MOS FETリレーの欠点としては、FETの端子間容量によりOFF時でも高周波が筒抜けになってしまうことや、一般に機械式リレーより耐圧が低いこと(ON抵抗と耐圧はトレードオフ)などがあります。
【設計】
ということで、私も次期自作アンプ用にMOS FETを使った無接点スイッチを作ってみることにしました。以下のようなスペックを目指します。
- マイコンで直接制御できる
- 回路のどこにでも自由に接続できる
- 低いON抵抗
- リレーと同等以上の高速ON/OFF
- スピーカー保護の観点から特にOFFの速さは重要
- 10ms以下を目指す
これらの条件を満たすために考えた回路がこちら。
スイッチングには秋月電子で購入できるNch MOS FET
RJK0328DPB-01を2個使用します。ドレイン-ソース間電圧が最大30Vと低めなのが若干不安ではありますが、V
GS=10VでR
DS(ON)=1.6mΩ typ.というスペックを持つFETです。
OFF時に寄生ダイオードを通じて電流が流れるのを防ぐため、FETはいわゆるBack to Back接続(寄生ダイオードのアノードどうしが接続される)になっています。
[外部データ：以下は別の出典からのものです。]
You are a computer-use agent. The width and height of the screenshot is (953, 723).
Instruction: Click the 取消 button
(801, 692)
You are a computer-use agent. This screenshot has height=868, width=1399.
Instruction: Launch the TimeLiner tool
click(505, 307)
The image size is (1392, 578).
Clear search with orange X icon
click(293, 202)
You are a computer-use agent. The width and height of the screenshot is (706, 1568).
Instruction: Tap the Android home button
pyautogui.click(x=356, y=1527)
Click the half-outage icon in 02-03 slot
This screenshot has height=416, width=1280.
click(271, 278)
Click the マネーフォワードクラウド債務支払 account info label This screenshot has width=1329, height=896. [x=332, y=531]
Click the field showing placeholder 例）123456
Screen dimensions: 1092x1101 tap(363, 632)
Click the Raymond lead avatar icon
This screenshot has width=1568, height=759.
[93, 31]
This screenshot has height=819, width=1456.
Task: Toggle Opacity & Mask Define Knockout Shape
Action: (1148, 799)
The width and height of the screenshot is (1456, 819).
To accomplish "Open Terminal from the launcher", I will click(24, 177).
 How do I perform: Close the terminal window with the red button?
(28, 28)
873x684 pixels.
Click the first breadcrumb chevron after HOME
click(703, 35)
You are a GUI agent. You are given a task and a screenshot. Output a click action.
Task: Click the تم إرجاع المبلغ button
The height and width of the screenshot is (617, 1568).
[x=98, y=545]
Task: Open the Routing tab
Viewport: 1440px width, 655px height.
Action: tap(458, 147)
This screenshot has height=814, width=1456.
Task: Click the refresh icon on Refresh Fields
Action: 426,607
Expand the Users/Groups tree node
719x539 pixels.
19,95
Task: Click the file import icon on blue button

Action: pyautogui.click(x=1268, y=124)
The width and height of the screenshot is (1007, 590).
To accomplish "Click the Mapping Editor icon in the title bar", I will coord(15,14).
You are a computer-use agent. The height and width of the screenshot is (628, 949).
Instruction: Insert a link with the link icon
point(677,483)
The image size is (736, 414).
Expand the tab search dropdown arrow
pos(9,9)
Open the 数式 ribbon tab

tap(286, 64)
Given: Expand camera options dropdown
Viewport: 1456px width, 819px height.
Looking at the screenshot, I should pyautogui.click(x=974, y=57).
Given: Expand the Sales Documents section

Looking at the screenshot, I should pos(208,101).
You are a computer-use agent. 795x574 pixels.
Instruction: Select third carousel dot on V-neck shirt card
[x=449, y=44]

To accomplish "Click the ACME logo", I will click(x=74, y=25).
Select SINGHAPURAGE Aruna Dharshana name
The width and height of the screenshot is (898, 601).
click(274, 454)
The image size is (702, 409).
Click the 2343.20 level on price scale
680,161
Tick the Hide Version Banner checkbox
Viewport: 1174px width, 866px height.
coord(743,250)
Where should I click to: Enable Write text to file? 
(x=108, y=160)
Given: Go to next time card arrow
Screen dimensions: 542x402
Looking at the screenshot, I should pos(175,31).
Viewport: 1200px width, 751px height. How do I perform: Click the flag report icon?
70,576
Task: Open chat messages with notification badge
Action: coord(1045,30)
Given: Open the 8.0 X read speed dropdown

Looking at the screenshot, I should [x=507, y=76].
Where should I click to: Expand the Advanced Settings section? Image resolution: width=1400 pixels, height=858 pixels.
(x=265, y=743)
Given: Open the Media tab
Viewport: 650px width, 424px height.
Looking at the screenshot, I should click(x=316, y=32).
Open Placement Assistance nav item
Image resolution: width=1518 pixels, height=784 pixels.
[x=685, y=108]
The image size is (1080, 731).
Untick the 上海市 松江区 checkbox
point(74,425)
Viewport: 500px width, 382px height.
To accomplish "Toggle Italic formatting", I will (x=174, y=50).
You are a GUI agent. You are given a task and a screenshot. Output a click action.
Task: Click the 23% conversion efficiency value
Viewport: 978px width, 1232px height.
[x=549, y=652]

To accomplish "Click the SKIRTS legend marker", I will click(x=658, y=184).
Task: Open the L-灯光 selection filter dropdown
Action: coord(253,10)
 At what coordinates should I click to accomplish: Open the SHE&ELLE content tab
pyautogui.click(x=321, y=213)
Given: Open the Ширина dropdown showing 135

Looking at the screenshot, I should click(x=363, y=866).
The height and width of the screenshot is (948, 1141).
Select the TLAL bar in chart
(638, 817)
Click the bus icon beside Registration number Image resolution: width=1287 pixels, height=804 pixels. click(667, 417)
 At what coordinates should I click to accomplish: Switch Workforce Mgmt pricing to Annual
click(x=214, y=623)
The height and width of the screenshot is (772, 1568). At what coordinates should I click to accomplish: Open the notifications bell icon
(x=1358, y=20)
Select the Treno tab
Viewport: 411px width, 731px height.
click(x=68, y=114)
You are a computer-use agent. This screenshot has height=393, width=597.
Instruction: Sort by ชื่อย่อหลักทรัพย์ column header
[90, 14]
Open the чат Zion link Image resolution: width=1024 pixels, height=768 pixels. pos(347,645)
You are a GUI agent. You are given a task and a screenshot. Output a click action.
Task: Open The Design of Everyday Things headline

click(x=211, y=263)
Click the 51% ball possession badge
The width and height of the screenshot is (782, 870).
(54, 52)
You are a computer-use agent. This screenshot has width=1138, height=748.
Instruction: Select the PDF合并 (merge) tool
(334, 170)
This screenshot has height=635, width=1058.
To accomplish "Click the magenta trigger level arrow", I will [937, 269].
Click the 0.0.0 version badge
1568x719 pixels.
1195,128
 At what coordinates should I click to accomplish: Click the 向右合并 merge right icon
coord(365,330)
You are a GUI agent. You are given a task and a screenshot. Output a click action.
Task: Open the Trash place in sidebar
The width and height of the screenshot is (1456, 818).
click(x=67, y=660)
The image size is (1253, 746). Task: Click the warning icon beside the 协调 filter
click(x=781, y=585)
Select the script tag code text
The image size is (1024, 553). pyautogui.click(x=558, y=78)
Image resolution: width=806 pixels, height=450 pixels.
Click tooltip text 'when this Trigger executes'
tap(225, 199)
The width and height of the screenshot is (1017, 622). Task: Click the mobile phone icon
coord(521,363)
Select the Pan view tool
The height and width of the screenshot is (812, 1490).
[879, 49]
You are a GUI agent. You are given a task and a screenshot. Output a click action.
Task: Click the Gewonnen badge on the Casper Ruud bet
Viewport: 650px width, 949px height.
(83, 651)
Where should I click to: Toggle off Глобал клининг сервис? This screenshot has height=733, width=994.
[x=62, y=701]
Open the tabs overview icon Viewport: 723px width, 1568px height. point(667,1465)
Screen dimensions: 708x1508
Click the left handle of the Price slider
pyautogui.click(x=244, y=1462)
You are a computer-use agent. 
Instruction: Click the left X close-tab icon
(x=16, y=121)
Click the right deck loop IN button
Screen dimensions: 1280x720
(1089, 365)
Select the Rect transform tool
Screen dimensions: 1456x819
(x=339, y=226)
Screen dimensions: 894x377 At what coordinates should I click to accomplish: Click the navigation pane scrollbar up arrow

FETのゲート駆動にはフォトボル出力フォトカプラ TLP590Bを用い、制御信号を絶縁します。これでFETをONするのは良いのですが、問題はOFFするときです。TLP590Bは出力インピーダンスが非常に高く(数百kΩ)、FETを速くOFFしようとゲート・ソース間に抵抗を繋ぐとON時のV
GSが足りなくなってしまいます。
そこで、回路図中のU2A (TLP4227G-2) を用いてOFF時にゲートの電荷を素早く抜くことを思いつきました。これはノーマリクローズという変わり者のフォトリレーで、入力側がOFFのとき出力がON (オン抵抗最大25Ω) 、入力に電流を流すと出力がOFFになります。機械式リレーでいうところのb接点ですね。データシートによればOFF時の二次側の電流は最大1μAということで、これならTLP590Bに負担をかけることも無いでしょう。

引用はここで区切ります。